2. Trusts and Trustees.
It is possible that you will leave assets for your spouse or
heirs in a trust. Trusts are legally controlled by a trustee, who can be individuals or institutions.
The trustee’s job is to manage and invest the trust assets, distribute assets as directed by the trust
document, and handle the business and tax reporting aspects of the trust. Siblings or other
individuals you trust with good business sense can be good choices. One problem with choosing individuals is that they likely have no experience acting as trustees. Professional trustees such as banks or trust companies know how to act as trustee, but come with a cost and have generally not been doing a good job lately of taking a personal interest in your beneﬁciaries. One common solution has been to name a trusted individual to act as co-trustee with a professional trustee of their choice. This way you have the personal attention you are looking for from the individual, but you have the professional management of the professional trustee. Remember these trusts may be in place for several decades, so ideally you should have trustees named Who can be expected to survive the trust’s term.
3. Investment Advisor.
Some people like to appoint an investment advisor to work with the Trustee in investing the assets. This is because very often individual trustees don’t have a lot of experience and professional trustees often have competing investment interests. This is especially important when you name an individual as trustee.
4. Health Care Representative.
In the event you become incapacitated, who would you want to make any health care decisions on your behalf? Remember to consider alternates.
5. Durable Power of Attorney.
In the event you become incapacitated, who would you want to make financial decisions on your behalf, including signing checks, having access to your bank accounts, etc.?
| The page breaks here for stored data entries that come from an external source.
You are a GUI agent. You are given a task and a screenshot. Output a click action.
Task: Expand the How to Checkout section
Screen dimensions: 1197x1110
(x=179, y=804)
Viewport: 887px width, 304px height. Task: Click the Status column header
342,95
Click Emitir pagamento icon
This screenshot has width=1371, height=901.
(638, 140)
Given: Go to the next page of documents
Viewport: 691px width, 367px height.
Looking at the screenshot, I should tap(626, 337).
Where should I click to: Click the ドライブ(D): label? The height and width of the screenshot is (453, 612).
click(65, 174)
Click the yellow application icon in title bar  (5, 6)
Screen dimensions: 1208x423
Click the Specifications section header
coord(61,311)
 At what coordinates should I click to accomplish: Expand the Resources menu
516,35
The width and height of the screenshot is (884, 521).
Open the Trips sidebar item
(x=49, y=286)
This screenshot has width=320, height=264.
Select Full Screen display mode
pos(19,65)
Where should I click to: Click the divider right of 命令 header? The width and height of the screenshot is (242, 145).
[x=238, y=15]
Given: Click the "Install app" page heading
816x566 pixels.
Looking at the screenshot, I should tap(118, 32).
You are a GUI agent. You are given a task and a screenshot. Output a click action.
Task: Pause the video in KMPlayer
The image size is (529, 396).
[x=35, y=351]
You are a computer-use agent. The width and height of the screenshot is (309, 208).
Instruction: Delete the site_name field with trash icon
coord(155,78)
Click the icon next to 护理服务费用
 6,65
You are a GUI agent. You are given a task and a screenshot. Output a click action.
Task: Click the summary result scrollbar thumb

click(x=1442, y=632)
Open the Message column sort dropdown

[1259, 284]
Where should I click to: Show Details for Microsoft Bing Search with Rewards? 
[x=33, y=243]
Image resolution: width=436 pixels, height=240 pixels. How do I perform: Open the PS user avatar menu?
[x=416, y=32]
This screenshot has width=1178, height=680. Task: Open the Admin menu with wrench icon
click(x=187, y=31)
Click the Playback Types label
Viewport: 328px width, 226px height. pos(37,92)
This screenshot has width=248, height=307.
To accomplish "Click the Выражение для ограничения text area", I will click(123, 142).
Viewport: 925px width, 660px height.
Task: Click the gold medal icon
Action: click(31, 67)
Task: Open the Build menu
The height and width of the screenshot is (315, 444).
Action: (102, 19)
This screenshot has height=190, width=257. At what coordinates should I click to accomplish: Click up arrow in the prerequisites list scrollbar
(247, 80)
Should something happen to you While you have minor children, the surviving parent will remain as the natural guardian of your minor children. But if the other parent cannot act as guardian, the court appointing the guardian will very strongly favor the person(s) named in your Will. Who should take care of your minor children if neither of the parents are able to do so? If you name a couple, does it matter if they are no longer married at the time the guardian is appointed? Most people prefer to leave their children to a couple, and will name a second couple as alternates in case the first marriage did not survive. You can also make certain restrictions, such as “provided that Mary is willing to quit her job to care for the children”, “provided they are under age 60", or “provided that they are willing to move into the school district the children are currently in”.
1. Specific Gifts. Do you wish to provide in your estate plan for cash gifts, or gifts of other speciﬁc property, to any individuals or charity? If so, you should make a list of such individuals and organizations, paying careful attention to exact given names, spellings and addresses. Should these speciﬁc gifts only be at the survivor's death, or should any of them occur upon the ﬁrst death? Most couples pass all such assets to the survivor, but there are exceptions where the survivor would have no interest in the property. For example, a wife will sometimes leave her jewelry to her daughters instead of her spouse. We generally prefer that you decide who should get items of speciﬁc property then you allow the children to ﬁght over them. Typically, it is only items with both monetary and sentimental value which children ﬁght over, such as a wedding ring. In a second marriage, many couples pass items on to children from a prior marriage instead of their spouse.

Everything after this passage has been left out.